Says Marcello: “We watched other family businesses, and realised that’s when complications and arguments arise. You have to keep each person’s own family and business involvement separate. If you don’t, and your partner comes into the business with you, you tend to start looking at the business from a micro perspective – just from the point of view of your own family.”

Ross’s wife Pamela didn’t have time to work in the business in the early years: she was too busy producing staff. All the boys worked weekends in his hotels as soon they could hold a tray of glasses. All of them finished school and went to uni and then joined the business full time.

Rosario, as he was then, emigrated from Calabria at the age of 13. His father Marcello had a fairly traditional work history for Italian migrants: first the Snowy Hydro scheme and then the Queensland sugar cane farms, before settling around Baulkham Hills.

The young Rosario started working in hotels in the area and eventually built a bottle shop in Baulkham Hills (Crestwood Cellars – it’s still there). He and Pamela lived in a caravan at the back of the shop and worked seven days a week.

He also had a talent for property development and made decent money developing a block of industrial units in the area, before building the Castle Hill Hotel which, with the help of his six sons, became one of New South Wales’ three biggest hotels.

He then moved into the city and developed the Retro nightclub and restaurant in Sussex Street, and then to the Hunter Valley where he developed a big tourist centre and brewery on 11 acres just outside Cessnock.
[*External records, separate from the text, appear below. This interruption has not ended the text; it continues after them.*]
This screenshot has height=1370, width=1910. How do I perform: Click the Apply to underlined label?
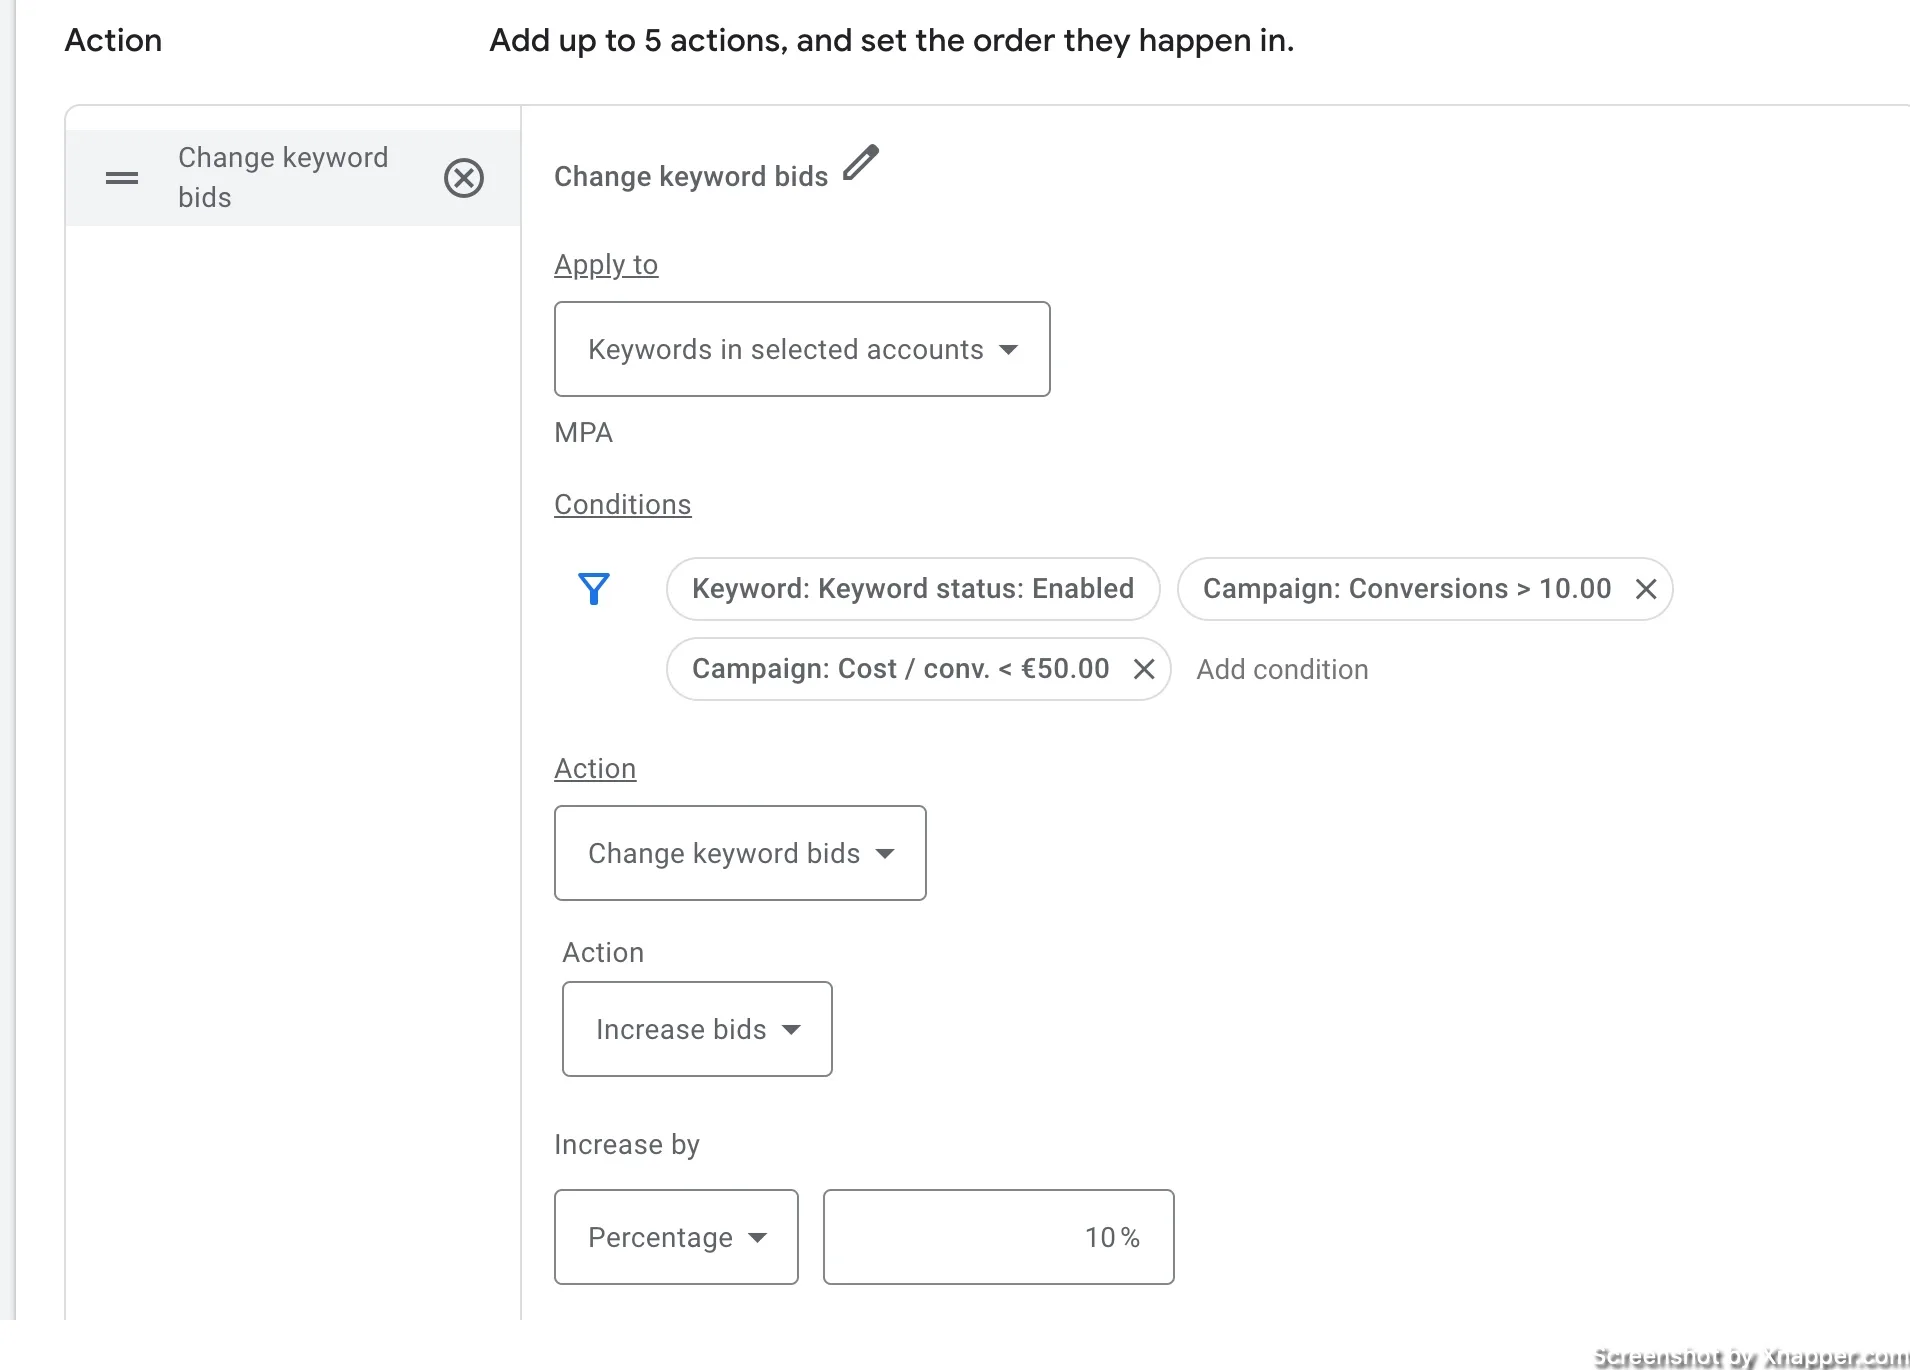coord(606,265)
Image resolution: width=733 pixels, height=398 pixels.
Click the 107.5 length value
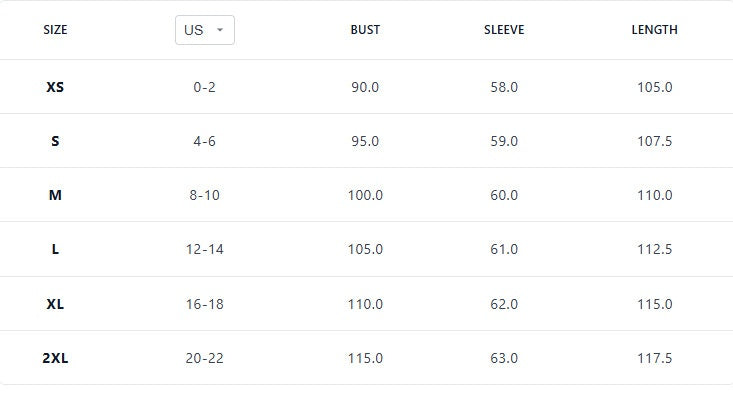pos(654,141)
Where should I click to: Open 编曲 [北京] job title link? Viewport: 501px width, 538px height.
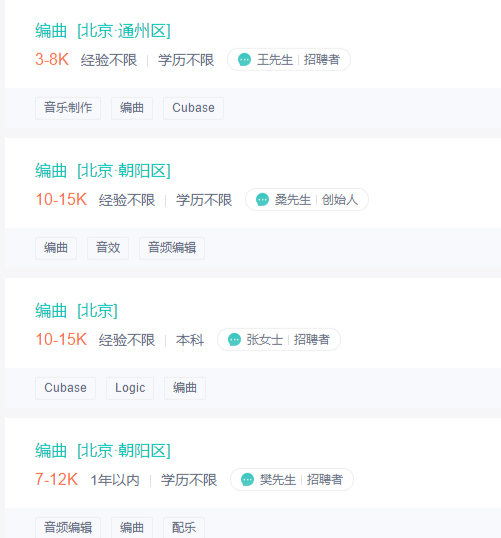click(77, 311)
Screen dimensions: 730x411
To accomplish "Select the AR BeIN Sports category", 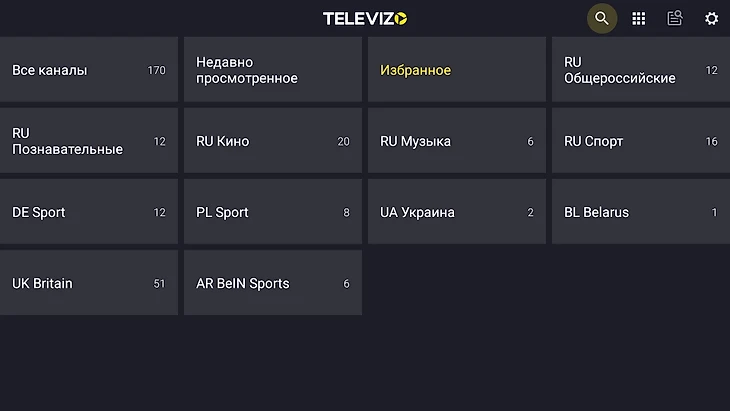I will tap(272, 283).
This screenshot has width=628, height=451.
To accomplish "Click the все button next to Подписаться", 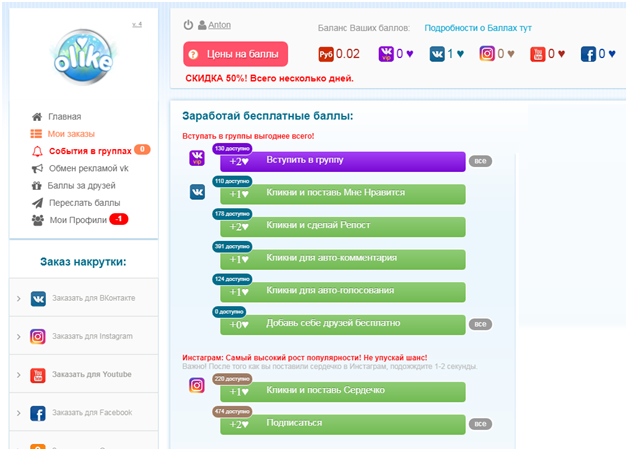I will (480, 424).
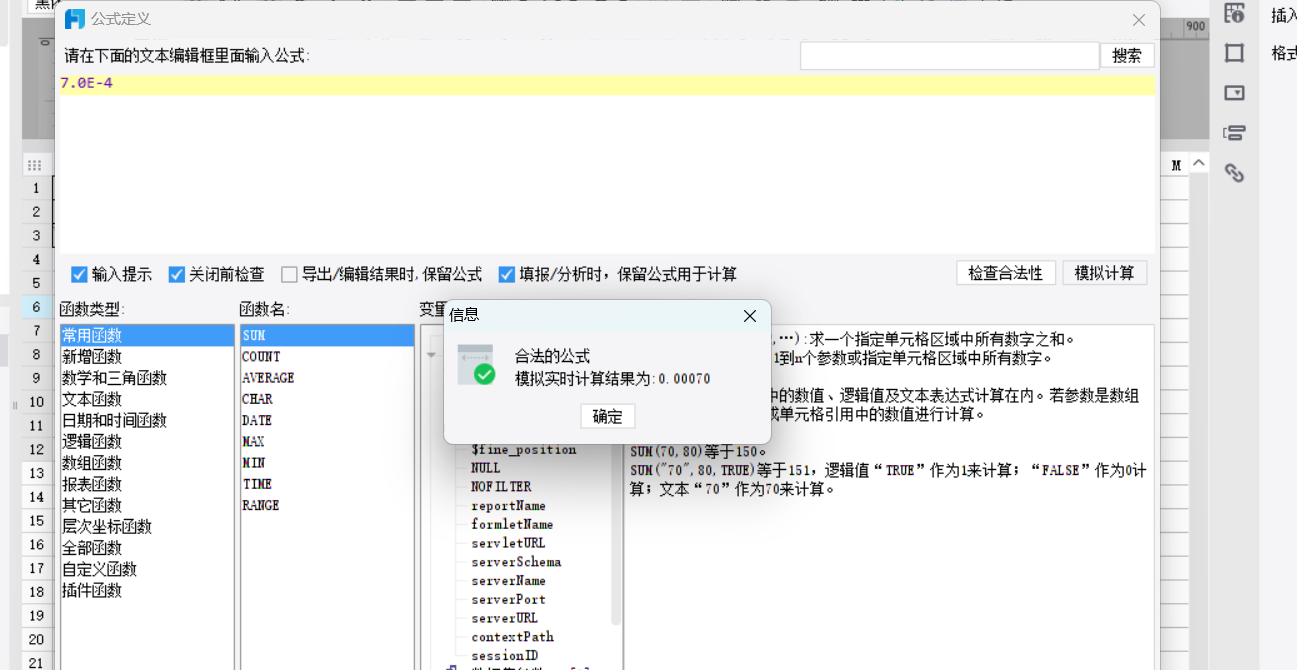
Task: Click the 模拟计算 button
Action: (1104, 273)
That gave the Colosimos a taste for brewing.

They sold Crestwood Cellars, the Castle Hill tavern and Retro as well, and in fact developed and sold a few hotels along the way, hanging onto Hillside and Bell Vista, and then developed the huge Australian Brewery and Hotel at Rouse Hill.

Australian Brewery’s three types of beer and one cider are the first craft beers to be sold in cans. They won prizes at the Beer and Brewery Awards last year and the pub in Rouse Hill won the Best Traditional Bar and Best Boutique Beer Venue at the AHA awards. In 2004 they were named Family Business of the Year.

The family’s ambition now is to be the biggest craft brewer in the country. They have just signed a national distribution deal with the Kollaras Group, another big family business, and have an export distribution deal with Konishi Brewing in Japan.

Ross and the six boys are all equal shareholders and they haven’t yet discussed the third generation succession (the oldest is 12, so it’s a few years off). There are no dividends, just salaries, and all profits are ploughed back into the business.

From “humble beginnings”, as the website says, they now employ 300 people, serve 4000 meals a week and turn over $40 million a year.

It’s one of the many stories that gives immigration a good name.